Personalmente non considererei i Depeche eredi di Bowie.
Certo, Bowie è stato molto più estremo nel trasformismo e concordo che sia un caso unico e irripetibile nella storia della musica.
I DM sono stati relativamente più lineari di Bowie, anche se sono stati molto più crossover dei loro colleghi degli '80s, usando generi diversi (elettronica, industrial, rock, blues, country, soul, gospel, techno, dance ecc.) e comunque pure loro sono considerati un caso abbastanza unico.

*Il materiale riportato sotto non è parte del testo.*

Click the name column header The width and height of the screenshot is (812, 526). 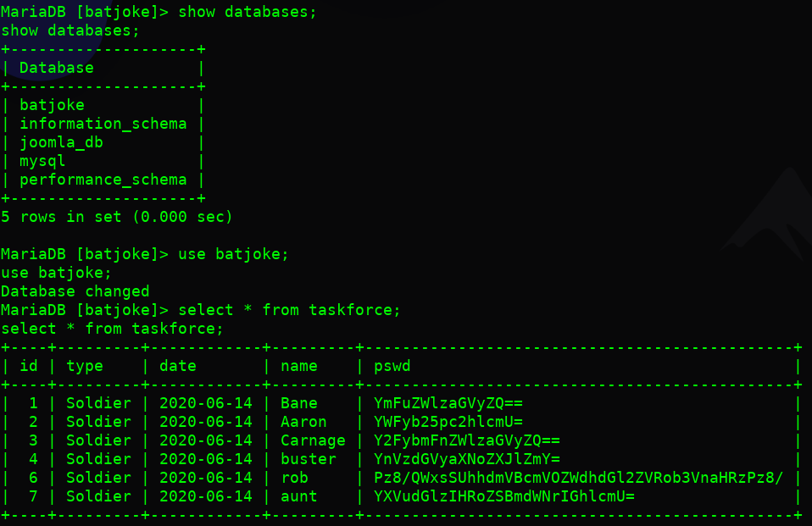299,366
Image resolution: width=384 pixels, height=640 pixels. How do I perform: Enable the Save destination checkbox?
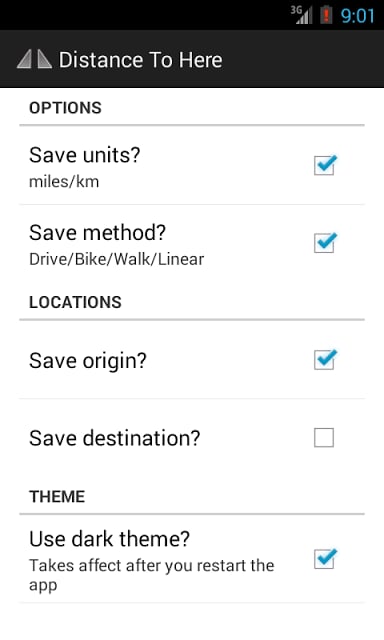(x=324, y=438)
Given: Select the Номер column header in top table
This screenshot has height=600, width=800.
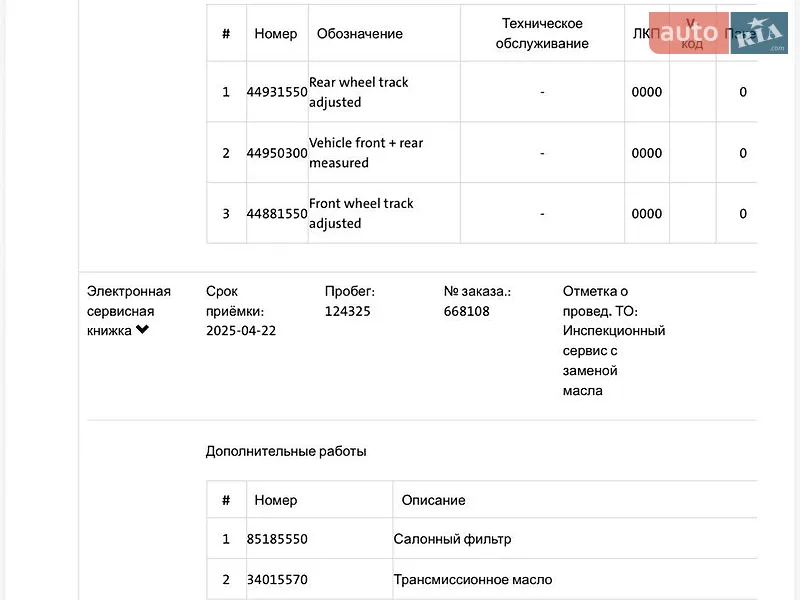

I New Order e i Cure (quelli che hanno resistito nei '90s) non hanno spaziato tra generi - se non in parte i NO, ma limitatamente a due generi -, sono stati estremamente più lineari e comunque la loro parabola si è conclusa prima.
probabile..ma anche i depeche che passano da cose come master&servant a somebody (esistono due songs più diverse?); da strangelove a pimpf (idem) magari nello stesso album le trovo prove abbastanza "estreme" in termini di eclettismo. non farei paragoni con nessuno ma i dm in quanto a "trasformismi" hanno saputo certo regalarci molti momenti memorabili.Komete ha scritto:Certo, Bowie è stato molto più estremo nel trasformismo e concordo che sia un caso unico e irripetibile nella storia della musica...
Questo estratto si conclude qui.